Social Marketing Is Powered By Content

by Holland-Mark | September 25, 2009

We talk about our approach to social marketing being “rooted in brand, and powered by content.” We’ll cover the front half in an upcoming post. The back half is our take on The Great Truism of social marketing… that today, you are what you publish.

Content Strategy

We believe success in social marketing starts with a content strategy, which boils down to a clear-eyed definition of exactly what kind of content is at the intersection of:

  • what your target audience is looking for online, and
  • what you are uniquely willing and/or able to provide.

What does that mean? It means if you’re a magic marker brand, don’t blog about the 10 Reasons Your Marker Is Better than Brand X. Create a showcase for people who use your product to make cool things. If you make plastic stuff in every conceivable configuration, don’t tweet your press releases. Create a blog about how people can take control of household chaos and get organized. If you’re a late-night taco truck, don’t do a YouTube series on Korean cooking. Tell hungry, drunk people where you’re at through a medium they can access easily.

It ain’t rocket surgery, people.

Feeding The Beast

The real challenge with this approach is that when you commit to a content strategy like the above, you actually need to produce content aligned with that strategy. Knowing that once you start, you have to “feed the beast” — day-in-and-day-out — actually keeps some smart marketing folks out of social media altogether.

That’s a shame, because once you get into the rhythm of it, contributing something worthwhile to the conversation about a problem your product solves (which in the vast majority of cases is ground zero of the intersection defined above) rarely turns out to be anywhere near as hard as you think it’s going to be.

Three simple strategies can ease the burden dramatically…

1. Balance Your Content Portfolio

“Content” means more than white papers and blog posts.
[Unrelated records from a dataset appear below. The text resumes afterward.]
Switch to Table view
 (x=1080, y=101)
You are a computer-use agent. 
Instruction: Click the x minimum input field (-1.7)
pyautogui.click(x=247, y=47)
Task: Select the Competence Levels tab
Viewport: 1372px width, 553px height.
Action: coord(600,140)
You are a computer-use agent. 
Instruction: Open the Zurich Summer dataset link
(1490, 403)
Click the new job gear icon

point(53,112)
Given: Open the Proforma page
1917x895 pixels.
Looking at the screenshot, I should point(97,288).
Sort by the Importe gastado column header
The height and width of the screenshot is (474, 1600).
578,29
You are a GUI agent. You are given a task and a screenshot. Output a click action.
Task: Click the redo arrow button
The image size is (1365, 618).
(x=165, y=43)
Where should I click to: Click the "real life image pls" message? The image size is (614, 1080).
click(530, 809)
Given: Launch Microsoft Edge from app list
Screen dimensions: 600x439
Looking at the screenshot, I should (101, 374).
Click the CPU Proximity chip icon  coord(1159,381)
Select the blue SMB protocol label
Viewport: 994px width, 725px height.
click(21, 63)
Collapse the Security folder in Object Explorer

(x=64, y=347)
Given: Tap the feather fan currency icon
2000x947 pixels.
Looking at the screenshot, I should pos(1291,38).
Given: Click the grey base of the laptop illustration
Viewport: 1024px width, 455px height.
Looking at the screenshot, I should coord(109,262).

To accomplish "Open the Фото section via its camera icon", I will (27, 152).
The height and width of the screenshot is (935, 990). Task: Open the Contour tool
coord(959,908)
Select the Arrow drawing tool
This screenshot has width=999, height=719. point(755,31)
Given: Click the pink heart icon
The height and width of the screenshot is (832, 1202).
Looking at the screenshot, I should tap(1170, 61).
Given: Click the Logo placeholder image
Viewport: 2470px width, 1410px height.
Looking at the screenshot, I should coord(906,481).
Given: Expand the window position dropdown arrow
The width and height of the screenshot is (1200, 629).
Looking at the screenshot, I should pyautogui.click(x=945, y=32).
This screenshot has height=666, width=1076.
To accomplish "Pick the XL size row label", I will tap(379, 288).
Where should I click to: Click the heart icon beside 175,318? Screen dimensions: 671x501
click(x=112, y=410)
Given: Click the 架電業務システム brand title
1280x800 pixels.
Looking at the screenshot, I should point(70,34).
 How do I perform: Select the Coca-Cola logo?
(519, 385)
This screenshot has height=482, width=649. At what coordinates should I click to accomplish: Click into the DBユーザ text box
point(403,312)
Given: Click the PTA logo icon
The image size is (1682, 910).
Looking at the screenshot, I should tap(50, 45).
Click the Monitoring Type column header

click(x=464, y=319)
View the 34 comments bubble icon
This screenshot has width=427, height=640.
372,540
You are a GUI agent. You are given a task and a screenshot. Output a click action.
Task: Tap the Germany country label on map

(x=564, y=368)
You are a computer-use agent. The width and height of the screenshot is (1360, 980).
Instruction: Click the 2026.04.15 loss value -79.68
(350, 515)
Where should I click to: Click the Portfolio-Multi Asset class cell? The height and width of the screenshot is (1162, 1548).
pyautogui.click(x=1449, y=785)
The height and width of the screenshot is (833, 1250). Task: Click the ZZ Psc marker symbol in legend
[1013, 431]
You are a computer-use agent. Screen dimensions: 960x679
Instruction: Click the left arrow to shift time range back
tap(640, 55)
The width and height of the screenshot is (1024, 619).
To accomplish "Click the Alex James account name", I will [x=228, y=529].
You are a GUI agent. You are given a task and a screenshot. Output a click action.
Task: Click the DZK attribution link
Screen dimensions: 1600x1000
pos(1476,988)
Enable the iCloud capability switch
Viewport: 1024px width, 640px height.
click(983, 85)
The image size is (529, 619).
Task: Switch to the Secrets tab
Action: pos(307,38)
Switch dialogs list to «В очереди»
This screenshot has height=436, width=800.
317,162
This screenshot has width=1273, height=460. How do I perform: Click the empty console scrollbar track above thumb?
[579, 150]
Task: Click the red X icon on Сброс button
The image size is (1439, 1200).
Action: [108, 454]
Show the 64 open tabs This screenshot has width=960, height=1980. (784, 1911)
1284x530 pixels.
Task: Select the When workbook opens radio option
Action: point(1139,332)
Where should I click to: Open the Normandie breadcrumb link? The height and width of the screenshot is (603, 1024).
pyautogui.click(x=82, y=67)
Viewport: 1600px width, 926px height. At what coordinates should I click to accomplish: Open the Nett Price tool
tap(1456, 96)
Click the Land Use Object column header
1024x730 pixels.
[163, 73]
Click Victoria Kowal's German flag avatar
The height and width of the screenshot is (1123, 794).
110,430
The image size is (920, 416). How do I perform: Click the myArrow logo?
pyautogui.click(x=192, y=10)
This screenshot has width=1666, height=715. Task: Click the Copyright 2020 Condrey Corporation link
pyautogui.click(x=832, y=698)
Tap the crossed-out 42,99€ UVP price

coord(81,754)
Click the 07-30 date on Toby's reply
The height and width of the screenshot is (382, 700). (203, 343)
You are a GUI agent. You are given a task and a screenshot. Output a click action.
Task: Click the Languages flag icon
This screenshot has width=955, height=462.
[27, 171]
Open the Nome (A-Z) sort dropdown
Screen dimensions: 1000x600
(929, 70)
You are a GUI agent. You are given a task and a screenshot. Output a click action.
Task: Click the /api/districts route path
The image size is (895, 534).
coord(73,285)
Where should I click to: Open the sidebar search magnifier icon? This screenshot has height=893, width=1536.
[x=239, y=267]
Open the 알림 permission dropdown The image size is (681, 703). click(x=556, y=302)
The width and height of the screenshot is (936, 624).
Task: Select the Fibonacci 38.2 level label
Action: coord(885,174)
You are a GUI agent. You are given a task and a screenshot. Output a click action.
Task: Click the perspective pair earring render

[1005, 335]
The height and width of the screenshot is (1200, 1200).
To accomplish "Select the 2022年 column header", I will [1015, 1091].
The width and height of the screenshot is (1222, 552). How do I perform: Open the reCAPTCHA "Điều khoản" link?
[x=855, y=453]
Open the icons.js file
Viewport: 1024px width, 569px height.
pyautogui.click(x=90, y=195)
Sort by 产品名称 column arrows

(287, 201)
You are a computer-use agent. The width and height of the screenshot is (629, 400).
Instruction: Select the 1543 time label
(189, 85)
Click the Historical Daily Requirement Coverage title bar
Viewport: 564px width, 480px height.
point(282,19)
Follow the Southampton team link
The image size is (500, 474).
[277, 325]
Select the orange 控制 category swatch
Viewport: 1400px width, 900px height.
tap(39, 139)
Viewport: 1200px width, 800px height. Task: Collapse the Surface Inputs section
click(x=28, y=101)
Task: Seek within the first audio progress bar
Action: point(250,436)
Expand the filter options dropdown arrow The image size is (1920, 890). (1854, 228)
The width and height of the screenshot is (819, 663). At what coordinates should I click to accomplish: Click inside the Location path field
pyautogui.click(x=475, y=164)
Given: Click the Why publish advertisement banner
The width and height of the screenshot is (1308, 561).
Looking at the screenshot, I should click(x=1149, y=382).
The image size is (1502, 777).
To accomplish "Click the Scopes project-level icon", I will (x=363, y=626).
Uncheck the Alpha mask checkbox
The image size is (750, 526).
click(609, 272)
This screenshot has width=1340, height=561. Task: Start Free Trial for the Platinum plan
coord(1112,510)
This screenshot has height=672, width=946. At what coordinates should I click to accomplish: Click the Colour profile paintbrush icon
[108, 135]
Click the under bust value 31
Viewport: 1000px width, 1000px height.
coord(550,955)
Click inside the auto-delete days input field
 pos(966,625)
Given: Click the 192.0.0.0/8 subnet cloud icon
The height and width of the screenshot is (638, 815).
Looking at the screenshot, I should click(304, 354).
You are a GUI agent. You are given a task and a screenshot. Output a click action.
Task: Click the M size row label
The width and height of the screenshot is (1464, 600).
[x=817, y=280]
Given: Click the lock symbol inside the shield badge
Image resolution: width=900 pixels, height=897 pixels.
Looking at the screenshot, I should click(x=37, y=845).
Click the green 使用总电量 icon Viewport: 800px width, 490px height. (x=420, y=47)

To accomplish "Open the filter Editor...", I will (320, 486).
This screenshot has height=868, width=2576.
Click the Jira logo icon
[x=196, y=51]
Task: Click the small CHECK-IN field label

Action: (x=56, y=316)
Long-form content like that is important and great, but no sane person with a day job would sign up to produce enough of it to sustain a consistent social marketing effort over time. Content can also be links to on-topic information you come across in your travels online. It can be cameraphone shots of your white board doodles, posted into a Flickr account. If you’re a restaurant, it can be a cheap-and-dirty video of your best waiter explaining today’s specials. It can even be “rapport” content, the stuff that gets produced automatically in the ongoing give-and-take among people who share a common interest on the web. All those things are like Hamburger Helper for the long-form stuff. And if you haven’t had it in a while, Hamburger Helper is pretty good. People like it.

2. Integrate Your Content Capture

The fact is most businesses throw off 80% of the content they need just by being. The problem is they don’t know how to easily capture it — in meatspace or on the web — and make sure it finds its way into the proper social media pipe. Getting people across the organization to spot, capture, and deliver on-strategy content into a centrally managed social program is hard, simply because it’s a change in behavior. But you can make it easier by being smart about what you ask of people. Have a contest to get the ball rolling. Use the inbound e-mail interfaces most posting sites make available now, or even a one-stop-shop posting system like Posterous. Teach people about RSS, and get them onto a reader that makes it easy for them to build a feed of relevant links (in Google Reader, for example, just clicking the “share” button creates this.) And stay on them… it’s going to take time, but with a steady stream of reminders and some recognition for the folks who deliver the goods, it will happen.

3. Maximize Your Content Distribution

Finally, get the most out of every piece of content you publish. The key to this is setting up a system that links your social networks together in the right way, what I think of as getting the “Plumbing” right.